== Problem to work on ==
Within the material, how many of the lines include the word "under"? State only that number.

Start of Extracted entries

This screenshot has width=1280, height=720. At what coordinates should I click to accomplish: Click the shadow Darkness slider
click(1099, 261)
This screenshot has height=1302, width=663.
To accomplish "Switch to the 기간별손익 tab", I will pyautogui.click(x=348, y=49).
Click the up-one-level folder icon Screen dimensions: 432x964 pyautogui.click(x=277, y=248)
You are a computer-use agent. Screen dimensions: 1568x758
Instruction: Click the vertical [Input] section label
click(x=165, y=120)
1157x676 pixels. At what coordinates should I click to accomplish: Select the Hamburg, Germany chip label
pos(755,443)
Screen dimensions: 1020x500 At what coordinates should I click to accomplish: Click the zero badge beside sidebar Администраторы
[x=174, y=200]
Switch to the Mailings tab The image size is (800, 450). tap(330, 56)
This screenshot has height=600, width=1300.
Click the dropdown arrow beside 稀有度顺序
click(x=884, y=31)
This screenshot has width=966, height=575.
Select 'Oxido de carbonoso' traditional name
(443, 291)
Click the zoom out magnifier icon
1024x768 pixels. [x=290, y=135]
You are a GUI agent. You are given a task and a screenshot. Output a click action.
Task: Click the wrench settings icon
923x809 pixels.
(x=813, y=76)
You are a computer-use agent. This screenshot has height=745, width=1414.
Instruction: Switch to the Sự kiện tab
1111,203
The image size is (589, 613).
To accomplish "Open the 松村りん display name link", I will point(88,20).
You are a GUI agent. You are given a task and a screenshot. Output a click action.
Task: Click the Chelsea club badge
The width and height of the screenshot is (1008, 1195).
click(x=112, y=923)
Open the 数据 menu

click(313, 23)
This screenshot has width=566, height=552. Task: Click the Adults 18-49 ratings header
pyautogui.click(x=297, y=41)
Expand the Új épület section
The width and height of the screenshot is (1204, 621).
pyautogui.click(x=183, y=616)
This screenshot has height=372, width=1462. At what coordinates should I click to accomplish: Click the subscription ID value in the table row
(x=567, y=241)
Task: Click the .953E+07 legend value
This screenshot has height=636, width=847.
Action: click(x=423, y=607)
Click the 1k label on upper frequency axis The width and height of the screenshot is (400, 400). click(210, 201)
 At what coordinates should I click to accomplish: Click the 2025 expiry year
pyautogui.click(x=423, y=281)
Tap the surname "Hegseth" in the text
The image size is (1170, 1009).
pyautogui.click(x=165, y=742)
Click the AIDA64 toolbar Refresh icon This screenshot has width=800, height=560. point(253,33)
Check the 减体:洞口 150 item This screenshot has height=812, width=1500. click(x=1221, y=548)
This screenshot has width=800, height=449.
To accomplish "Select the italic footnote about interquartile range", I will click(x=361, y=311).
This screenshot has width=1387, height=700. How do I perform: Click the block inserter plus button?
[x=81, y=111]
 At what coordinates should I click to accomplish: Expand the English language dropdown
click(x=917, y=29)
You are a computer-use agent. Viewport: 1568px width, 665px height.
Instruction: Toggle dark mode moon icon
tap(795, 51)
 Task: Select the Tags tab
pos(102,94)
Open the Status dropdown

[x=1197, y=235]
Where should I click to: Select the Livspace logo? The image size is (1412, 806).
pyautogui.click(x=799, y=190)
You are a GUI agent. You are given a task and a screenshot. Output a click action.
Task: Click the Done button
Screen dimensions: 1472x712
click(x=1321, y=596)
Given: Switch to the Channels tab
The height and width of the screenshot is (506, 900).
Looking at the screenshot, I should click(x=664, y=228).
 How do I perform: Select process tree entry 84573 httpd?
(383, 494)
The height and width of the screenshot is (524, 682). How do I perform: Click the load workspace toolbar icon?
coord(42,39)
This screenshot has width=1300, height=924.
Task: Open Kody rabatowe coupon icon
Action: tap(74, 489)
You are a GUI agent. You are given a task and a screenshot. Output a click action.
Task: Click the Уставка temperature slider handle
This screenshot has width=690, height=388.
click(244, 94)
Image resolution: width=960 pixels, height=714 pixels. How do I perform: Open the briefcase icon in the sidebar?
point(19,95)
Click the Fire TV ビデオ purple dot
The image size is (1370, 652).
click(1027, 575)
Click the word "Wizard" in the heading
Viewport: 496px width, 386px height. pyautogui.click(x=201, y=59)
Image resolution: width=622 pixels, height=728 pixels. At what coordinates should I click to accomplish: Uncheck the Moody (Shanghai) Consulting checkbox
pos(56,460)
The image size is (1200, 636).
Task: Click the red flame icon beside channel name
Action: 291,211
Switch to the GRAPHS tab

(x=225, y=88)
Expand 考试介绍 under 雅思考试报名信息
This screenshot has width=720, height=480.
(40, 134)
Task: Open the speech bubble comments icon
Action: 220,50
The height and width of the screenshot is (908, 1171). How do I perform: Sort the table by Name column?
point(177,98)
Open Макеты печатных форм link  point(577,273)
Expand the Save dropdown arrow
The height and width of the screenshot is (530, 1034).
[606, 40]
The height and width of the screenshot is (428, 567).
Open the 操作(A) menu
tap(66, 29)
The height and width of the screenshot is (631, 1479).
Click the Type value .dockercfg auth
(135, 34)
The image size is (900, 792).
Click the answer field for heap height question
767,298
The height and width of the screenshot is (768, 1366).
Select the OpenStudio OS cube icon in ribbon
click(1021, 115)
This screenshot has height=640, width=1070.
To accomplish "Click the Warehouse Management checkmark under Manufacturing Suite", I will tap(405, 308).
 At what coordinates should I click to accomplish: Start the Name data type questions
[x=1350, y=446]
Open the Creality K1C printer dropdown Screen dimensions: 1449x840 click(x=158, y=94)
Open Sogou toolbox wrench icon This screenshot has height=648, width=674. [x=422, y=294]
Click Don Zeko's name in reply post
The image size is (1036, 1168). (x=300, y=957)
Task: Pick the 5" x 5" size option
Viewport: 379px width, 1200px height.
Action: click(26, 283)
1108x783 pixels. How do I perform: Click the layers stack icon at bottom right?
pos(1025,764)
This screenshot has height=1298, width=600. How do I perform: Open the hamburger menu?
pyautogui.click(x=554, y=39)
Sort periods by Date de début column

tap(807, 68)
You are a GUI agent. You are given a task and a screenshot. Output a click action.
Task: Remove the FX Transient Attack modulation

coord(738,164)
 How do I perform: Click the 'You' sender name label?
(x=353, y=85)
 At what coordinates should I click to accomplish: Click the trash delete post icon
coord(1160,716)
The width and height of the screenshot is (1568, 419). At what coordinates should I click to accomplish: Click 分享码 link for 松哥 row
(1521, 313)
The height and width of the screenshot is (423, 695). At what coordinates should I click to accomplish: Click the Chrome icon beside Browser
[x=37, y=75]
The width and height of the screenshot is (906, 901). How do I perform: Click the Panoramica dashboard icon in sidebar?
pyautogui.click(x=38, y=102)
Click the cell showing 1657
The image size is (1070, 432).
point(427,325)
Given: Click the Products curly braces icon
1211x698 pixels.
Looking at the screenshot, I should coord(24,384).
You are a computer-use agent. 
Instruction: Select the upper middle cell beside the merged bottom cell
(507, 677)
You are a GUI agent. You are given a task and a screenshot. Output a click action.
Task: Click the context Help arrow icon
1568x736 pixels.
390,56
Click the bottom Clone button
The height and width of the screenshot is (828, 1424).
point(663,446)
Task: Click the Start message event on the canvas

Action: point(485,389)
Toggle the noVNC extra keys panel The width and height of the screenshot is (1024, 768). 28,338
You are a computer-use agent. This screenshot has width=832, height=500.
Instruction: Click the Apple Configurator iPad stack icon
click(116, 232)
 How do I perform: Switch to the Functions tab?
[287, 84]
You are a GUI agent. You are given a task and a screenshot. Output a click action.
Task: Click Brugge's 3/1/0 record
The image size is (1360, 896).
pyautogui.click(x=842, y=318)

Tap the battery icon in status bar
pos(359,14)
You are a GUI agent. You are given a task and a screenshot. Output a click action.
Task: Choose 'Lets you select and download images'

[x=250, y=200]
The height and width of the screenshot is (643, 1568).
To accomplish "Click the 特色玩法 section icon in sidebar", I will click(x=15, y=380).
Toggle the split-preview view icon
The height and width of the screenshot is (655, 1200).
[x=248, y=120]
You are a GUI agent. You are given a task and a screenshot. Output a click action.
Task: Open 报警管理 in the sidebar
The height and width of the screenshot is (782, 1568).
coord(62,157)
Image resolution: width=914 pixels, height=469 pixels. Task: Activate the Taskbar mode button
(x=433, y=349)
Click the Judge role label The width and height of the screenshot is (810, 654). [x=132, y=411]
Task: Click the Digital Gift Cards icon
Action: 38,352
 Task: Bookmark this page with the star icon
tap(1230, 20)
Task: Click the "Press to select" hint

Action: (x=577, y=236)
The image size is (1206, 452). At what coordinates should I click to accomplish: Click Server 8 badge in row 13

End of Extracted entries

== Response below ==
2